(Bourges) Visions hallucinées et rythme hypnotique : l’écrivain Michel Houellebecq déclame ses poèmes sur fond d’électro dans un palais médiéval, spectacle-ovni dont le Printemps de Bourges a le secret.

Deux ambiances en ce début d’après-midi du deuxième jour du festival de musiques actuelles. Dans la ville basse, Juliette Armanet répète un de ses succès, Le dernier jour du disco, en vue du spectacle du soir sous le grand chapiteau.

À 15 minutes à pied dans la vieille ville, l’auteur des Particules élémentaires attend, assis, de profil, sur une petite estrade, que son public s’installe.

Quelque 120 personnes ont répondu présentes dans la salle des festins du Palais Jacques Cœur, édifice du XVe siècle. L’écrivain, probablement le plus influent de sa génération, entouré de trois comparses-narrateurs, patiente un bon quart d’heure, tandis que l’électro du DJ et producteur Traumer s’intensifie.

Puis ses complices commencent à tour de rôle à réciter les poèmes. Les spectateurs, dans la pénombre, attendent religieusement le moment où Houellebecq approche enfin le micro de ses lèvres, toujours assis.

Il se lance, de sa voix étouffée et monocorde : « Mon existence est dans tes mains/Je ne suis pas vraiment humain/Je voudrais une existence trouble/Une existence comme un étang » (extrait de Montre-toi, mon ami, mon double).

« Lue par le maître »

PHOTO GUILLAUME SOUVANT, AGENCE FRANCE-PRESSE

Ses postures délicieusement gauches sont là, comme quand il rentre un peu sa tête dans ses épaules de guingois ou pose l’index sur sa lèvre inférieure.

La mise en scène est minimaliste. Au cours du spectacle d’une grosse heure, le romancier se lèvera, devant la cheminée monumentale, pour se rapprocher d’un micro à pied et délivrer ses textes quand vient son tour.

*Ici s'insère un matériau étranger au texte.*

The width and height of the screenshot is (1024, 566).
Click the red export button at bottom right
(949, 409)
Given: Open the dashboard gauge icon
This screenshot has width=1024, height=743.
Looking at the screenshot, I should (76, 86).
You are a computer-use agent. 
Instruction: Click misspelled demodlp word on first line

Ses postures délicieusement gauches sont là, comme quand il rentre un peu sa tête dans ses épaules de guingois ou pose l’index sur sa lèvre inférieure.

Pour les textes, on est chez lui, entre errance morbide, décrépitude du couple ou secteur tertiaire saumâtre.

La musique passe d’une électro planante à des rythmes plus martiaux pour figurer le mouvement d’un train (poème « le TGV Atlantique glissait dans la nuit avec une efficacité terrifiante »).

L’architecte du son Traumer, à l’arrière de la salle, déroule sa bande-son, ponctuant les strophes par des cordes mélancoliques ou des cuivres inquiétants.

Le spectacle a ses fans. « Je suis très émue, très touchée, sa poésie, ce sont mes livres de chevet, et là, lue par le maître lui-même, c’est assez extraordinaire », confie à l’AFP Anne-Laure, 51 ans, habitante de la région.

D’autres sont plus dubitatifs. « C’était intéressant, bien dans l’ensemble, mais les effets musicaux sont assez répétitifs », commente Xavier, 25 ans, venus avec des amis de Paris.

L’auteur de La possibilité d’une île s’était déjà produit en 2000 à Bourges avec Bertrand Burgalat (artiste/producteur réputé) et ses musiciens, dans le prolongement d’une tournée des plages forcément décalée.

« Assez liturgique »

PHOTO GUILLAUME SOUVANT, AGENCE FRANCE-PRESSE

Au cours du spectacle d’une grosse heure, le romancier se lèvera, devant la cheminée monumentale, pour se rapprocher d’un micro à pied et délivrer ses textes quand vient son tour.

Cette fois, tout est parti d’un jeune admirateur, Victorien Bornéat, devenu créateur et co-metteur en scène du spectacle. En 2019, ce dernier crée un podcast, demandant à ses « amis de choisir un poème de Houellebecq » avant de les enregistrer.

« C’était un petit truc dans ma chambre qui n’avait pas vocation à avoir écho en dehors de mon cercle amical », expose-t-il à l’AFP. Puis vient l’idée de « faire des lectures publiques en boîte de nuit, lieu qui fait écho à l’œuvre de Houellebecq, comme Extension du domaine de la lutte ».

Quand il en parle à l’écrivain pour des questions de droits, « la discussion s’enclenche et là, il dit qu’il a envie de remonter sur scène ».

Une première mouture du spectacle est donc présentée l’hiver dernier au Rex Club à Paris. « Beaucoup de gens nous ont dit au Rex Club que c’était assez liturgique, on a essayé d’appuyer encore cette dimension pour la salle des festins du Palais Jacques Cœur et son architecture du XVe », ajoute le créateur.

« Ce qui est intéressant dans le travail avec Houellebecq, c’est sa manière d’inviter à lire ses poèmes : il n’aime pas que ce soit dit avec beaucoup d’emphase », dit-il.